Patellofemoral degenerative change was noted at the previous arthroscope in 2015 – that appeared to be a little worse, but I believe that was present prior to the fall. Not to say that the fall made it worse – you can certainly have exacerbation of pre-existing disease. We did an arthroscope in 2017 and didn’t really see the developing chondral pathology of the other parts of the knee at that time but it was certainly present in 2019 when there was a further arthroscope as things were worsening. At the time of the 2017 arthroscope there was already existent patellofemoral disease and no other chondral injury. In 2019, there was developing osteoarthritis.
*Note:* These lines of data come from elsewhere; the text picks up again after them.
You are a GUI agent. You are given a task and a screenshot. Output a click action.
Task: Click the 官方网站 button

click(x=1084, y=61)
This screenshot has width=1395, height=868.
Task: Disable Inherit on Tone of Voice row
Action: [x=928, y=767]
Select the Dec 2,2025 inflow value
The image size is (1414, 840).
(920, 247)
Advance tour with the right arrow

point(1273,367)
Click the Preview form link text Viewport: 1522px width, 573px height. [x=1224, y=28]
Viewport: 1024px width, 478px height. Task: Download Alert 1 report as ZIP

Mr M: Patella femoral degenerative change appeared a little worse… exacerbation of pre-existing disease - that was all I really saw… we did arthroscope in 2017… certainly present in 2019. At the time of the ’17 arthroscope there was already existing patella femoral disease no other chondral injury …. 2019 there was developing arthritis….Mr Dooley
The Tribunal found Mr Dooley to be a credible and thoughtful expert witness and agreed with many of his conclusions and noted he also expressed in his evidence to the Tribunal that Ms Johnson’s fall may have contributed to her compensable injury.
Mr F: Prime issue in this matter is whether the fall continues… to still contribute to right knee condition to a significant degree - in respect of 2015 MRI scans and Aug 2016 two months after the fall… have you looked at those scans
Mr D: Yes
Mr F: Did you form any conclusions about comparing those scans?
Mr D:
Scan October 2015 – can see the full thickness defect – in the trochlea of the femur
You can see a defect and irregularity involving the chondral area of the patella, more on the lateral side - I couldn’t see obvious torn meniscus.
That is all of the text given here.